All the noise on the yuan

There is more noise than information on the Yuan. Let us catalogue some good comments here:

(1) There is a Q&A in the FT. That is quite helpful. May be behind a subscription firewall.

(2) I am amazed by this piece in ‘Australian Finance Review’ – China told Fund managers in June that it would not devalue. So?  Is it cast in stone and why? Has not China broken promises and policy pledges before? Has the Chinese economy improved or worsened since then? What did the stock market sell-off and the manic-panic reaction tell us?

(3) Professor Christopher Balding has a good post here. Concluding lines say it all:

Beijing is running out of credible options to solve its problems and there are no good options remaining, only less bad choices.

(4) He had a post earlier on 11th August. These points are worth mentioning here:

Think of this as a true beggar thy neighbor competitive devaluation….. The market is unlikely to be satisfied with 2% and the PBOC just reduced its credibility by surprising the market…..There is absolutely a lot more weakness and building pressure on all these markets.

(5) This article is worth a read for these comments. Comic interlude.

The devaluation may be an attempt to make trading more open and market-based, observers said.

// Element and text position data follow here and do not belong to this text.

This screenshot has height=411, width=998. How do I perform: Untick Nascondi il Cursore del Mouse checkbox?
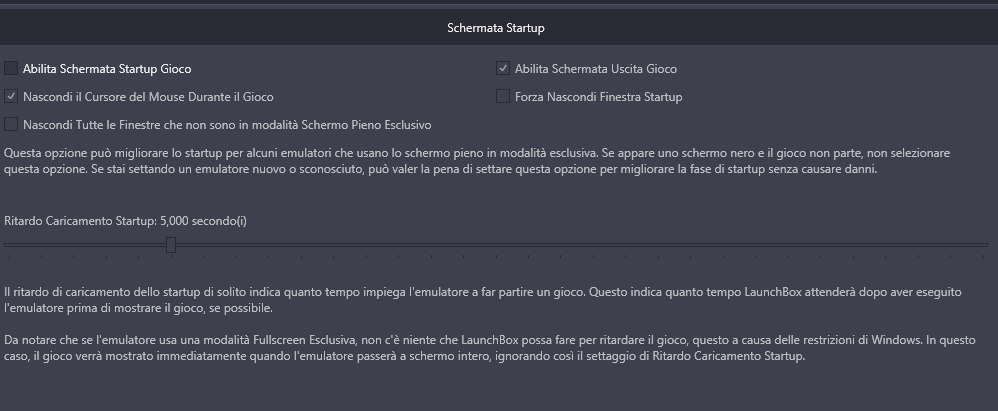pos(11,97)
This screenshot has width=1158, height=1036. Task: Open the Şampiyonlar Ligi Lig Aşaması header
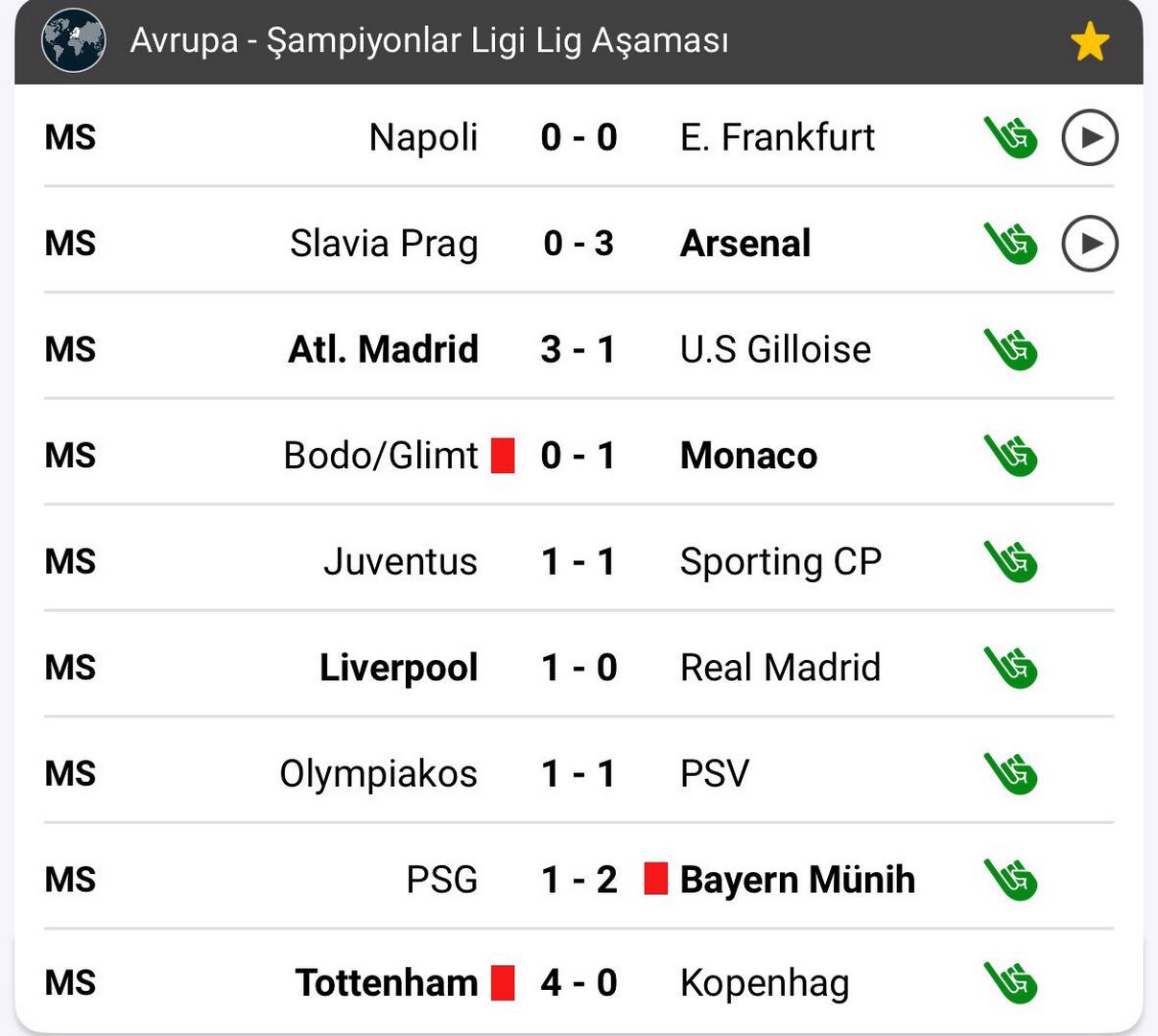(x=429, y=41)
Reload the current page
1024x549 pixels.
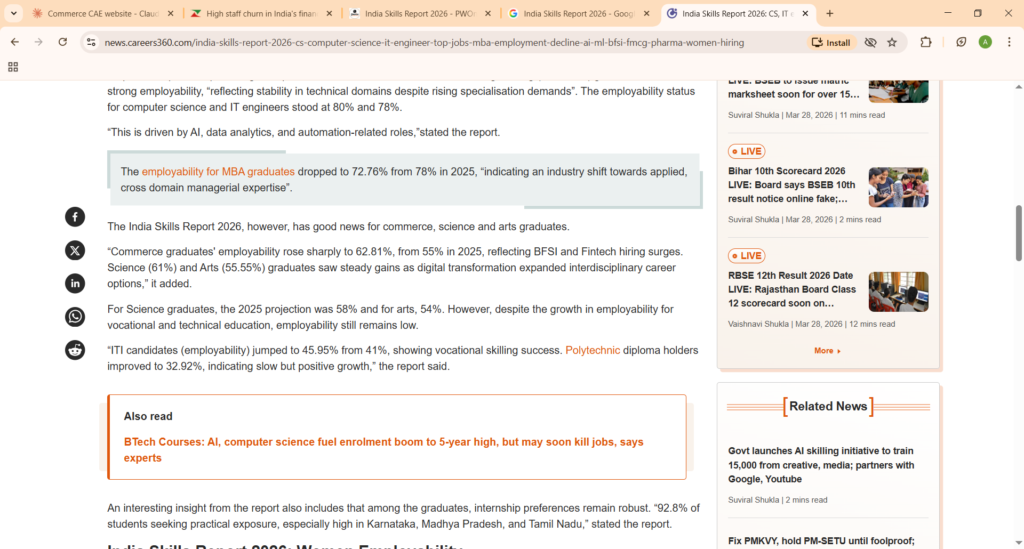click(x=63, y=42)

“I don’t think this is a reaction to the weak trade data over the weekend, I think it’s because of the SDR,” said Zhou Hao of Commerzbank in Singapore. “They need to have a market-based mechanism and they need volatility.”

(6) George Magnus has a good comment in FT:

This is unlikely to be a one-off move and the new currency-setting regime will surely be tested by more uncertain currency markets…. As with many other areas of economic reform, actions speak louder than words.

(7) Patrick Chovanec does not need translation. He lays it bare in FP. He also had an interesting tweet that blew away this new-found respect for the market:

When you intervene to prevent a currency from rising, then don’t intervene when it wants to fall, that is *not* a market determined rate.

(8) Apparently, Citi economists think that five provinces are in recession and yet national growth rate is at 7%?!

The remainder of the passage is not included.